Dr.Singh , the nation recalls your letter to appear before the parliamentary accounts committee . I think that is not enough . You must be interrogated by CBI and charge sheeted for leading the most corrupt government in history of India ,and perhaps the world !

Read the article below from the Economist !

A Common Man

Rajendra Pratap Gupta

www.rajendragupta.wordpress.com

Article from the latest issue of The Economist

Corruption in India

A rotten state

Graft is becoming a bigger problem—and the government should tackle it

Mar 10th 2011 | from the print edition

INDIANS’ anger over rising corruption has reached feverish levels. What people are calling a “season of scams” includes the alleged theft of billions by officials behind last year’s Commonwealth games in Delhi; $40 billion in revenues lost from the crooked sale of 2G telecoms licenses; and over $40 billion stolen in Uttar Pradesh alone from schemes subsidising food and fuel for the poor. Foreign businessmen, who have slashed investment over the past year, rank graft as their biggest headache behind appalling infrastructure. Now India’s anti-corruption chief has been forced out over, well, corruption (see article).

Graft is hardly new in India: the Bofors scandal brought down the government in 1989. But there seems to be more of it about than ever, if only because India is getting richer fast, and the faster the economy grows, the more chances arise for mind-boggling theft.

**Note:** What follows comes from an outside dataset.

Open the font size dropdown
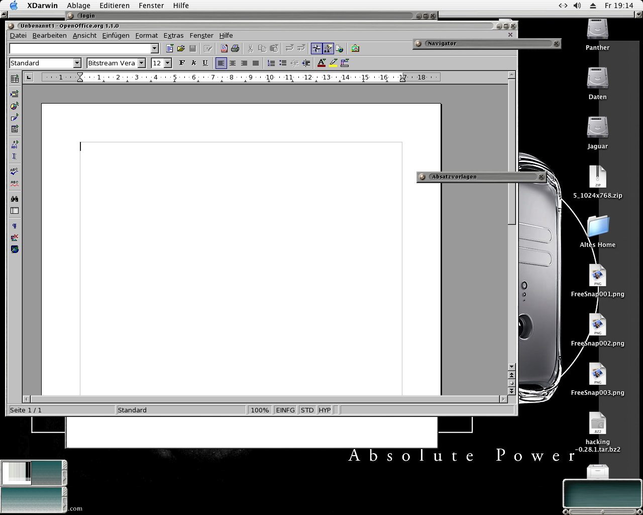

The government says that in the next five-year plan period, which starts next year, $1 trillion will be spent on roads, railways, ports and so on, with billions more on re-equipping the armed forces and welfare. Add in an insatiable appetite for scarce land, water and minerals and a monsoon of bribes is forecast.

Some are inclined to shrug their shoulders. After all, corruption does not seem to be stopping India from growing. Yet imagine how much better the country would be doing without it. Corruption raises costs not just to Indians, but also to the foreigners whose capital India needs. Thanks in part to those scandals, India’s stockmarket was the worst-performing outside the Muslim world over the past year.

To its credit, the government has begun to take action against powerful individuals. Maharashtra state’s chief minister was forced out over a property scandal. Police have quizzed Suresh Kalmadi, the politician who ran the Commonwealth games. Most strikingly, Andimuthu Raja, the cabinet minister who oversaw the 2G telecom licences, was arrested.

A 2005 act giving the right to information is welcome, as are auctions for public goods, such as last year’s lucrative sale of the 3G telecom spectrum. Technology is helping. In some states, bids for state contracts are being run online, allowing anti-corruption bodies to monitor them. Gujarat does this for all contracts over 500,000 rupees ($11,000). It also puts land records and death certificates online, cutting down on one form of petty graft. Websites, led by ipaidabribe.com, reveal the cost of graft by publicising the sums demanded for everything from registering a baby to fixing a broken water supply.

The central government should now implement a plan for a universal, computerised ID scheme. It would allow welfare payments to be paid into individuals’ bank accounts, hindering theft by state workers.

The licence Raj lives on Most of all, India must redouble its efforts to liberalise. The state could outsource official tasks, cut red tape and sell wasteful and corrupt state-owned firms (why does the government make watches?). For all that the “licence Raj” was supposedly scrapped two decades ago, it can still take nearly 200 days to get a construction permit and seven years to close a business. Regulations are not, by and large, deterrents to corruption, but a source of it.